I have just released the two Demucs baselnes for the bleeding and labelnoise sub challenges. You can checkout this repo to get started: GitHub - adefossez/sdx23: SDX23 startkit for the Demucs baselines.
On the labelnoise, the baseline is at 5dB overall, ranking third currently. Eval is still running for the bleeding.
Actually the time-frequency uncertainty is not the issue here. In particular, if you take a complex spectrogram model, it will also be able to surpass the Ideal Ratio Mask oracle, as you can represent any possible output with a complex spectrogram. The limitation of the IRM is that it uses masking of the input spectrogram, and in particular always reuse the complex phase of the input. This is bad for some instruments, like percussive sound; where getting the phase wrong will make transients (the attack of a drum for instance) sound hollow, or empty. The phase will be wrong if for instance some other instruments overlap in the frequency domain (which is not hard because percussive sounds cover all frequencies during the attack), because the input phase will be some blend from the two instruments. Waveform models; or complex spectrogram model (but not masking ones) can actually predict the right phase and overcome the IRM oracle.

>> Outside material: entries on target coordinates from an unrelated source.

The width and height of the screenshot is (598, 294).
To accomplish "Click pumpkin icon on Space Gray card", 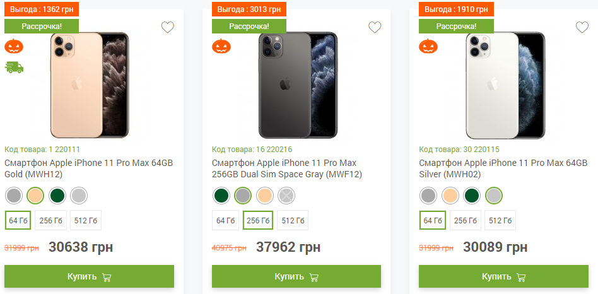I will tap(221, 46).
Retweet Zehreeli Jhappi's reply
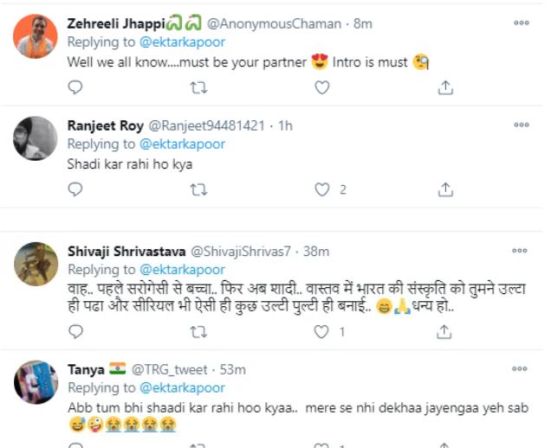551x448 pixels. pos(198,87)
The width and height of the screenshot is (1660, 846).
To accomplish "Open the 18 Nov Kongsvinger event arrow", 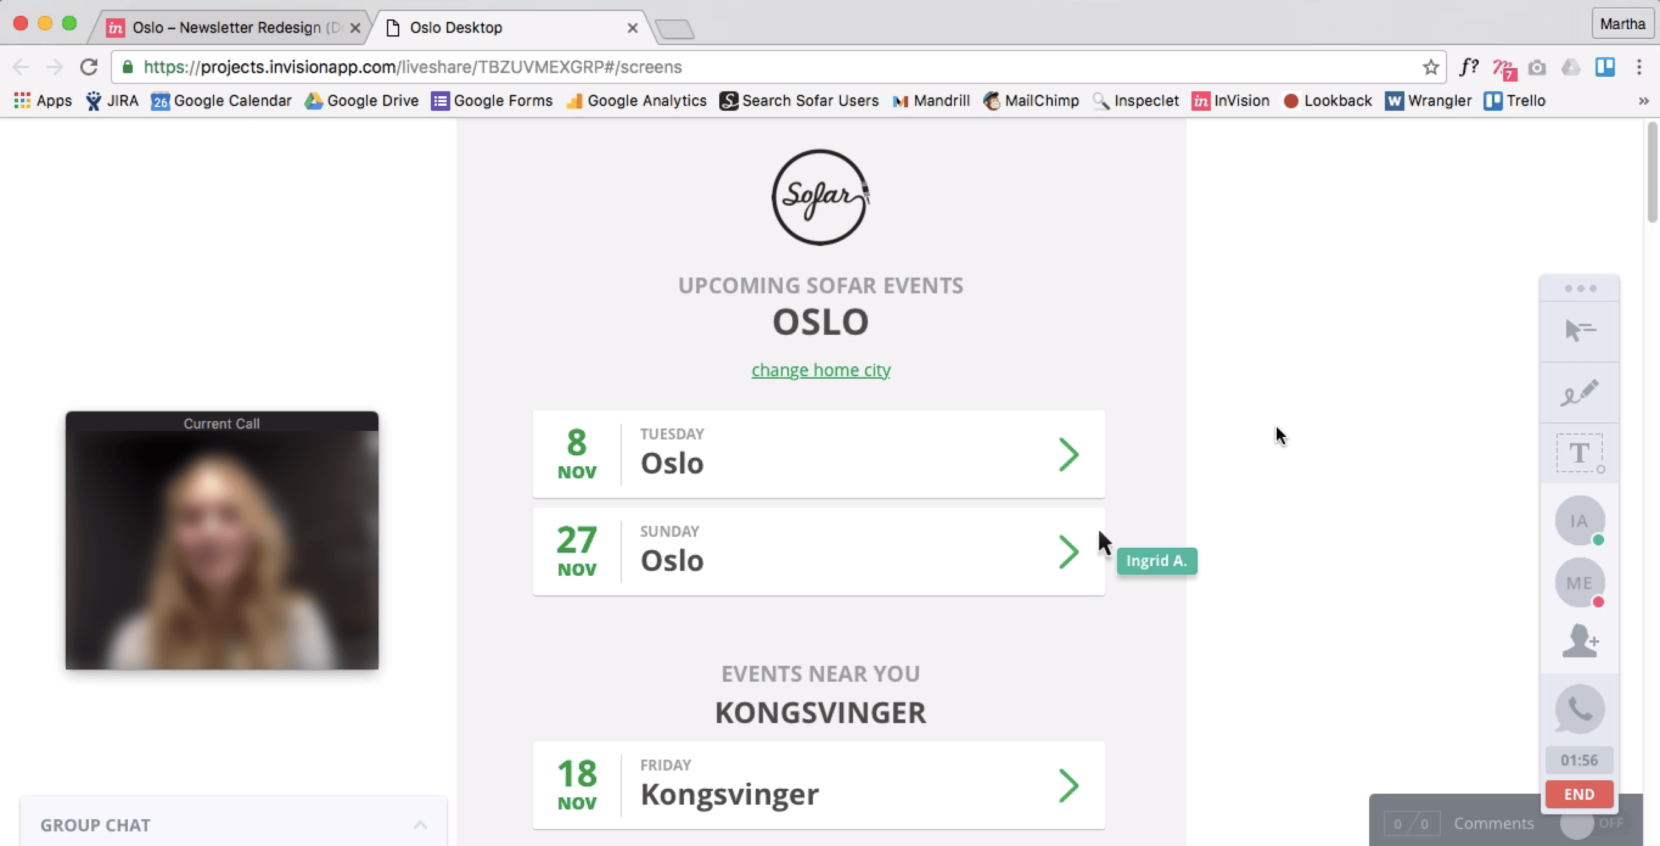I will pos(1068,785).
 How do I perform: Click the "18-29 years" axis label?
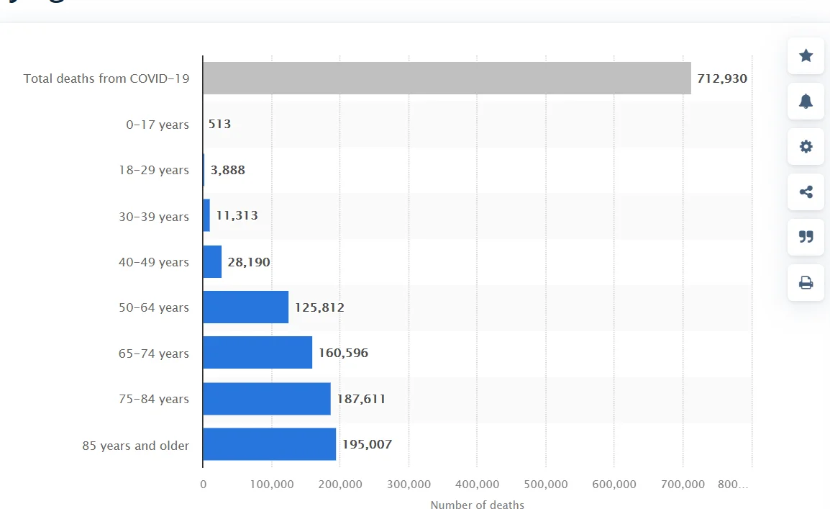(154, 170)
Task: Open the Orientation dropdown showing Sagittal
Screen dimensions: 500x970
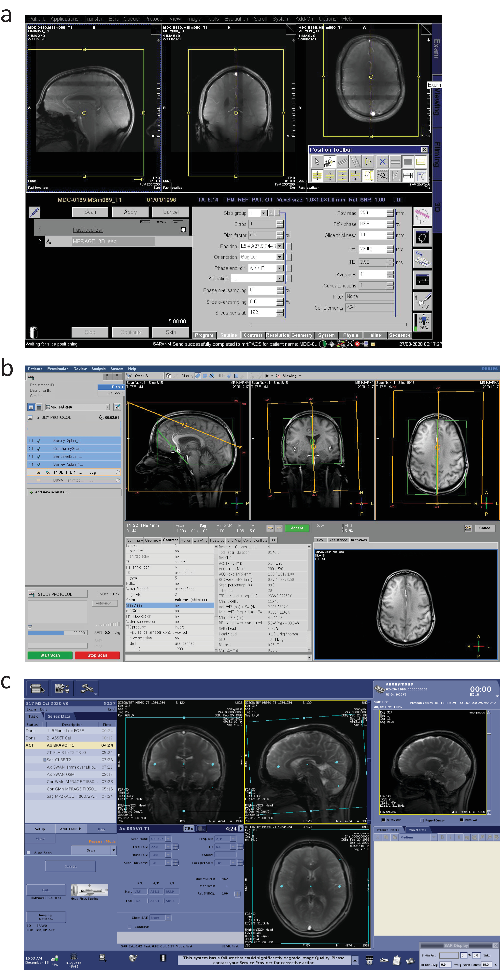Action: coord(279,257)
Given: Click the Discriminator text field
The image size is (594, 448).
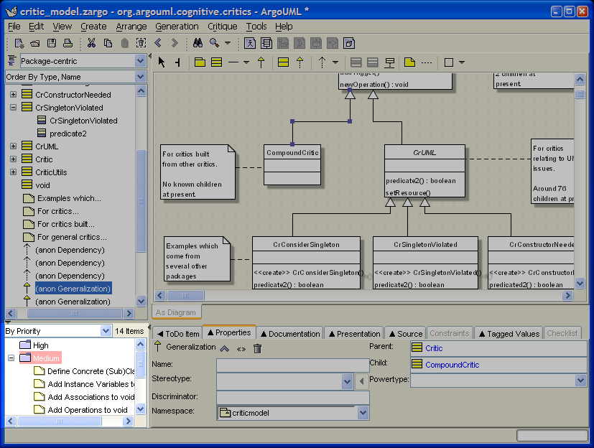Looking at the screenshot, I should click(292, 397).
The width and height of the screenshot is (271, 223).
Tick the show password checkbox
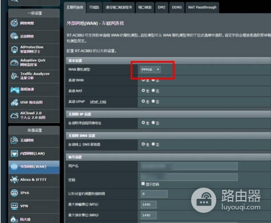click(x=143, y=184)
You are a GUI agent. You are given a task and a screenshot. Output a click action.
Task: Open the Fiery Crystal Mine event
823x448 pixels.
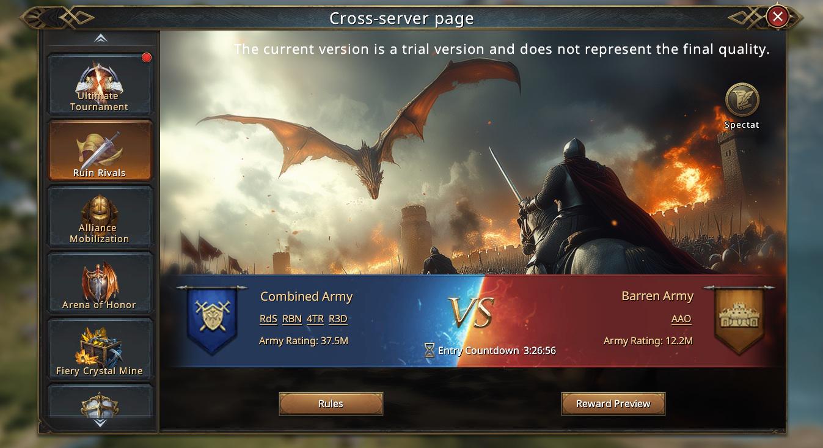[100, 348]
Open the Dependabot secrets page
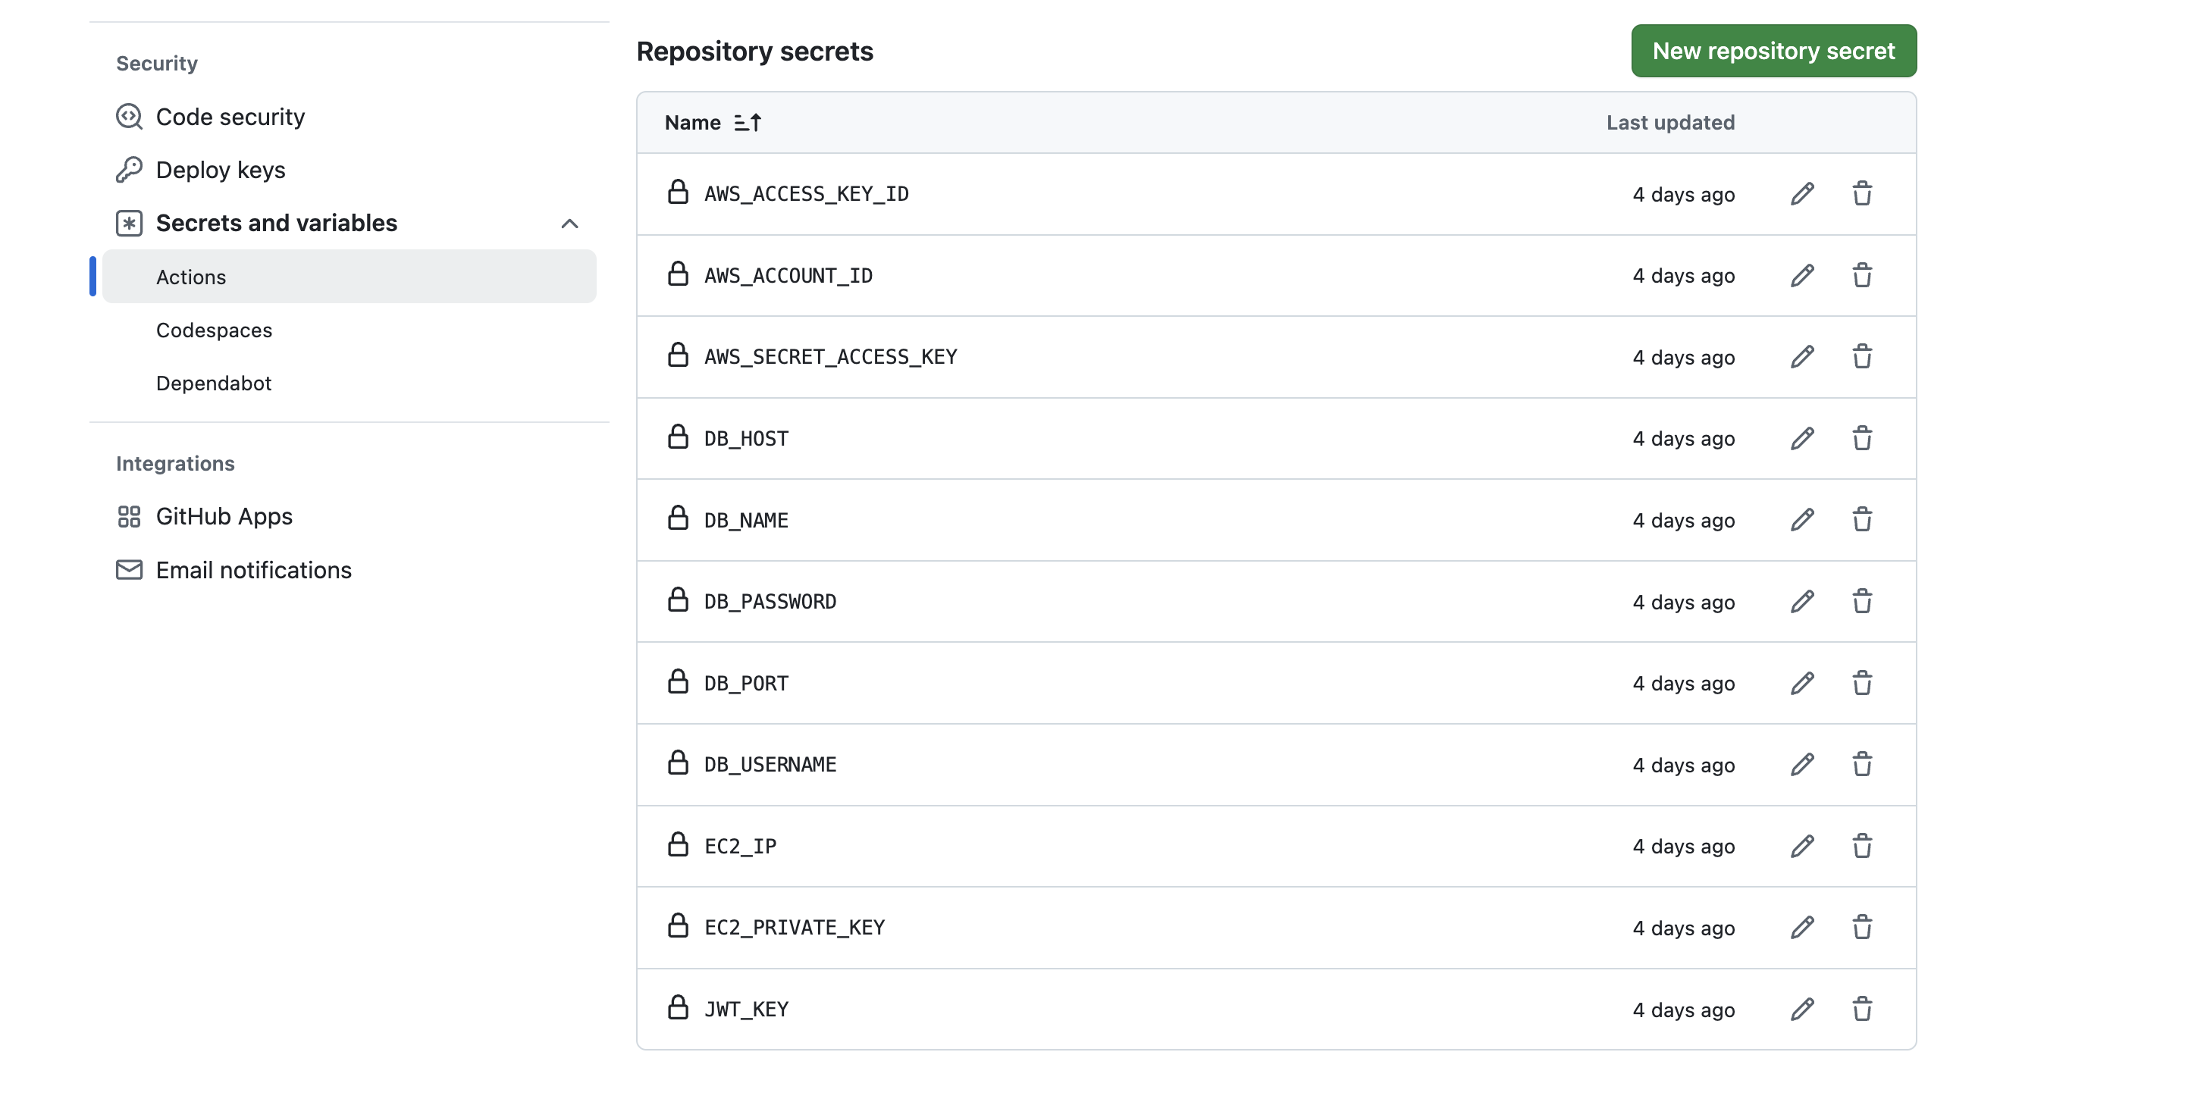The image size is (2185, 1099). [x=213, y=383]

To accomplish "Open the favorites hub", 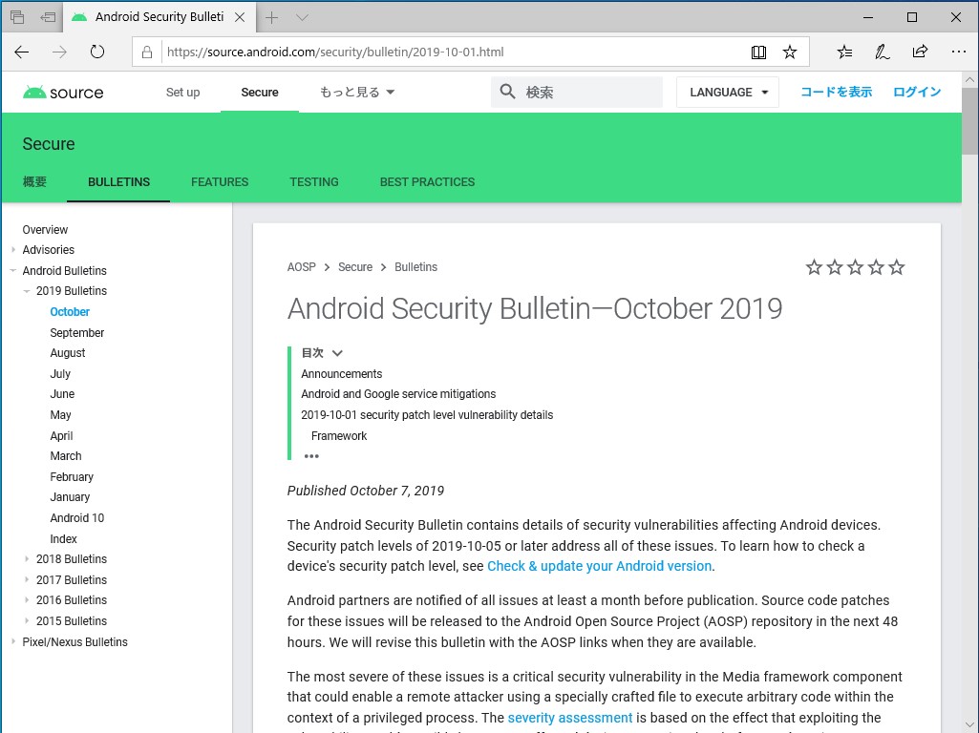I will 844,52.
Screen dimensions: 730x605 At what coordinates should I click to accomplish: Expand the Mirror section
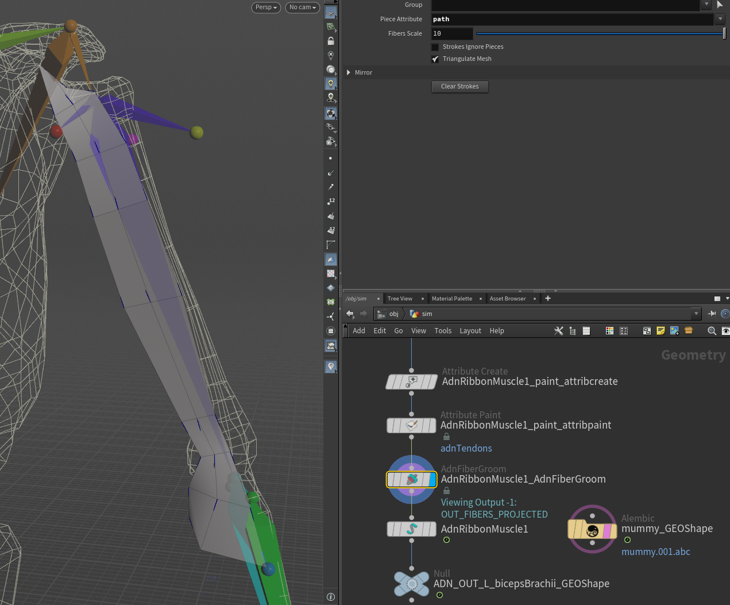coord(349,72)
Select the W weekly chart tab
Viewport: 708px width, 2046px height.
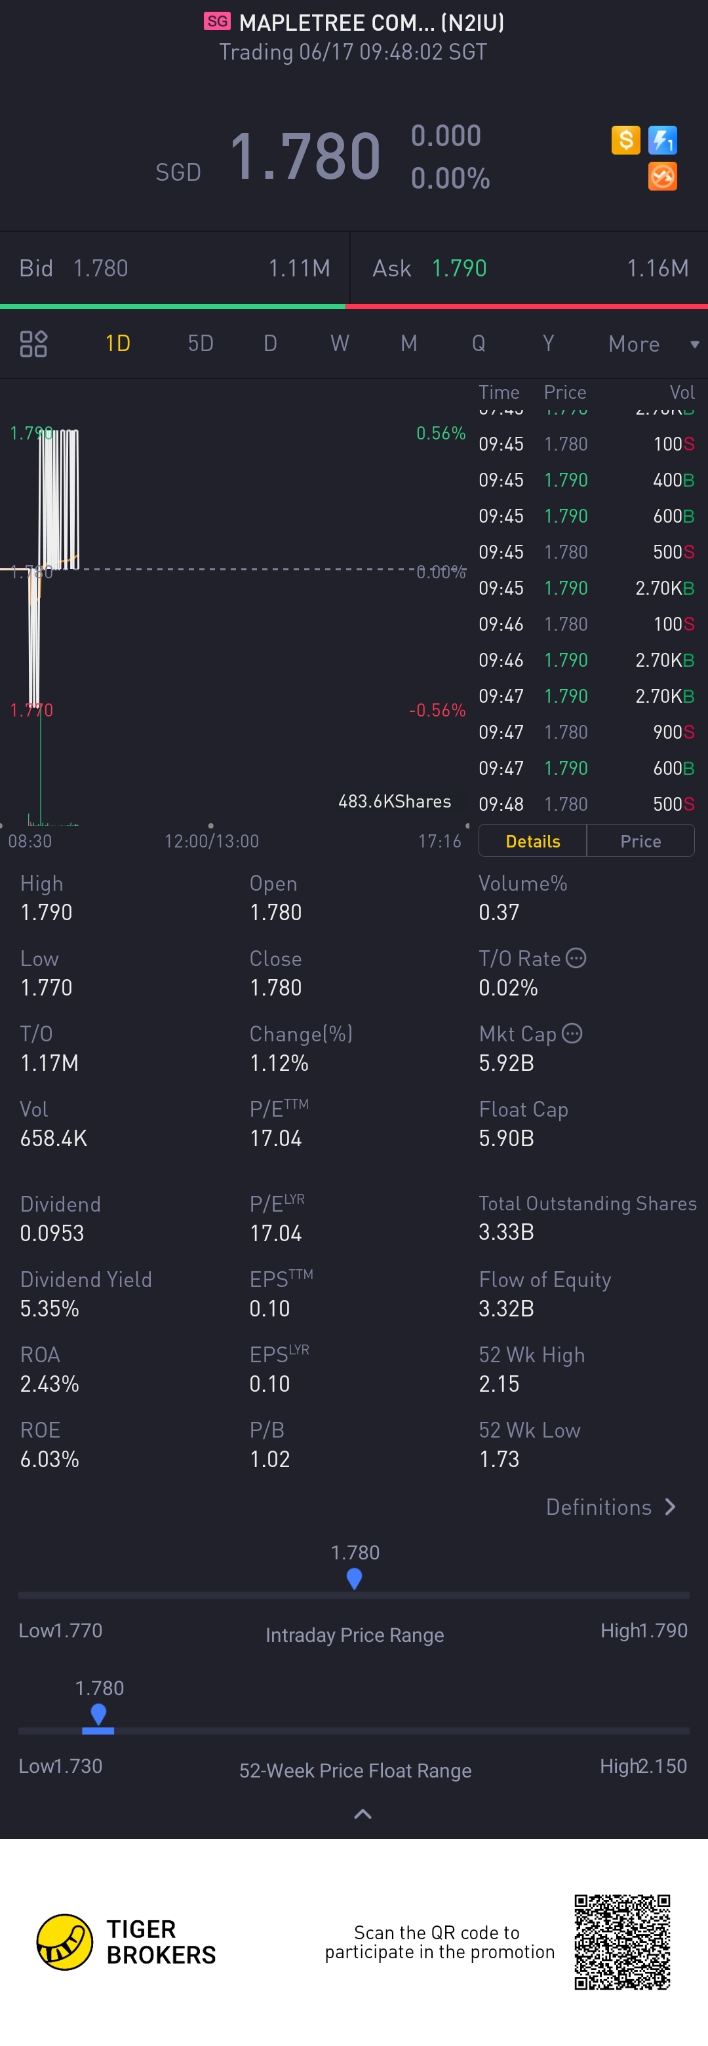pyautogui.click(x=339, y=344)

For leaderboard B, I used 150 extra tracks. At the end of the competition I realised it was fine to use the test set from MusDB as well, so I fine tuned including that as well (keeping only the validation set out).
If there was no time limit I could only marginally improve Demucs, maybe by 0.1 dB. Also a limiting factor at the moment, especially for the hybrid model, is not run time but memory on the GPU while training.
I used a mixture of 4 models for my final submissions. For track A, it was a mixture of hybrid and non hybrid model, trained with different seeds. For track B, it was all hybrid models trained with different seeds.
I will probably keep on working on Demucs, on the longer term, but for the immediate future I will take a break from source separation and mostly work on other deep learning problems. Also, while for the MDX challenge I mostly built on the existing Demucs architecture, I am not sure if the next iteration will be the same, or something completely different.
I will write the paper in september, and most likely release everything in october.
is it possible to watch the webinar ? Was it recorded ? Thanks !
As I am currently on vacation, I cannot attend the townhall in person. I made a short video to present the key novelties of my submission to the challenge. Please ask your questions here if any. I will try to answer as soon as possible, given that I am still on vacation.
Sorry I missed info on the deadline, 6 of august. This is an extremely short notice… To be fair I think it is not realistic to ask for such a deadline. Of course I can just dump my code but what is the point ? The ISMIR workshop is in november and I don’t see the rush in getting some dirty code out, while it could be well polished and accompanied by a research paper. The rule only said we needed to open source, not that we needed to open source within one week…
Hello @GiorgioFabbro, thank you for the clarification. Following my employer policy, I might not be able to publish source code on a platform different from our github facebookresearch. I should be able to push a new version of Demucs based on my findings in the competition on the Demucs repository (on Github, facebookresearch/demucs) and push a solution on your gitlab that mostly make use of that code. You did not tell me on the timeline for open sourcing. Depending on which solution I chose, I would need more or less time to obtain the approval from my employer. I will also be in vacation starting on Friday until september, so timeline is quite important for that too.
I have a few question on how things will go after the competition. I saw the email with the README to add to our submission. What is the timeline to add the README and release code ? Do we have control over how the code will be open sourced ?
Thank you for the kind words, and thanks a lot for the organisation! It is definitely a great environment to push the limit, had it been for a paper, I would have stopped sooner.
Thanks for the clarification, and let see if @shivam confirms.
Are all our submitted models evaluated for the final score ? Or only our best model at the end of round 2? In other word, can submitting too many models (and in particular one with the best score on the 18 songs) can end up being detrimental to the final score.